# Tarefa 1
Liste todos os álbuns que o texto sobre o disco Chulahoma cita pelo título.
# Tarefa 2
Dê continuidade ao texto sobre o álbum Chulahoma, dos Black Keys, escrevendo o que viria logo depois da última frase.

# Página
_ _ _ _ _ _ _
São músicas geniais porque são similares apenas como sons sensoriais. Uma é o
desdobrar-se da outra, uma miragem, um eco sentimental.
Depois de três
álbuns e um EP, os Black Keys lançaram seu primeiro e único álbum composto
inteiramente de covers, Chulahoma, The Songs Of Junior Kimbrough(2006).
Ele soa como se fosse o primeiro álbum da banda, como se ali estivesse a
essência de seu som, de tudo que veio antes e depois daquilo. O álbum é tão
demolidor que a própria viúva de Kimbrough, Mildred, aparece na última faixa,
uma gravação telefônica, onde ela diz que Auerbach é “talvez o único que
consegue tocar como Kimbrough.” Uma frase no mínimo intrigante. Ela sugere que
Auerbach não é uma cópia. Ele toca como Kimbrough não porque ele toca igual,
mas porque ele toca naquela rotação, naquela vibração, daquele jeito
melancólico e chamejante. Tudo que o Auerbach tocou antes ou depois de
Chulahoma está dentro desse álbum. Sua essência e exuberância estão contidas em
faixas como Meet Me In The City e My Mind is Ramblin. São nos longos e intensos
segundos dessas canções que Auerbach deixou de ser Dan por alguns minutos e
tornou-se parte da corrente sonora que atravessa o caos e a ordem de cada
célula, segundo ou contato. Ele refrata e reverbera o blues, deixa de ser
apenas um músico e vira um pictograma sonoro. Produz lágrimas elétricas com sua
guitarra, pontuadas precisa e economicamente pela bateria de Patrick Carney.
Ao final do
álbum, nada resta senão a impermanência e o alento da lembrança de ecos,
distorções, feedbacks e pratos surrados; enquanto uma brisa sopra uma fina
camada de tristeza que parece pairar apenas sobre nossas cabeças. Sua sombra é
uma longa e persistente música. A voz de Auerbach, como a de Kimbrough, parece
revelar algo sobre aquela pessoa que canta, que nem ela própria imaginava. É
uma voz tão verdadeira e genuína que qualquer um pode se ver na pele daquela
pessoa. Ambos são homens de poucas notas, mas que dizem o necessário e
suficiente. Em Chulahoma pode-se notar os cortes bruscos, o edaz grito
abafado, as dispersas frases ditas sem grandes explicações, as digressões
pessoais e tão comuns, os rugidos e berros da guitarra, o passo firme e
constante da bateria, com um bumbo soando como pequenos big bangs que os Black
Keys floriram seus álbuns, desde The Big Come Up até El Camino(2011).
_ _ _ _ _ _ _
# Dados registrados
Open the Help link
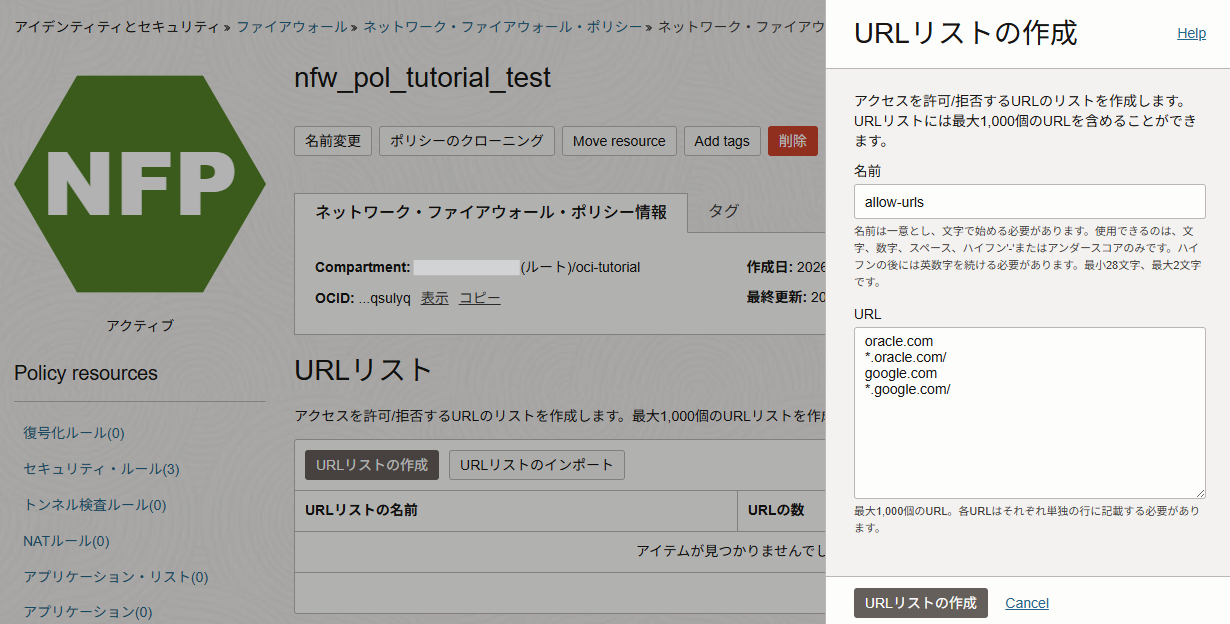 click(x=1191, y=33)
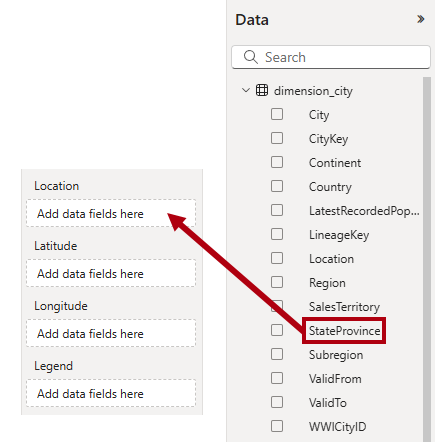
_ _ _ _ _ _ _
# Resposta escrita 1
- Chulahoma, The Songs Of Junior Kimbrough (2006)
- The Big Come Up
- El Camino (2011)

# Resposta escrita 2
Como se fosse possível costurar uma linha por entre músicas de todos os álbuns
com cada música de Chulahoma.
Chulahoma
não é o melhor álbum dos Black Keys, longe disso, mas é um disco que revela,
para qualquer um que o escute, a alma inquieta e triste de Auerbach. É um ótimo
álbum para entende-lo, sua forma de tocar a guitarra, de compor e de cantar
como se aquela fosse sua última apresentação. Bom também para sacar a bateria
de Carney, em constante e prolixo diálogo com Auerbach, contida e tão
expansiva, e com a mesma delicadeza de um gorila em uma loja de antiguidades.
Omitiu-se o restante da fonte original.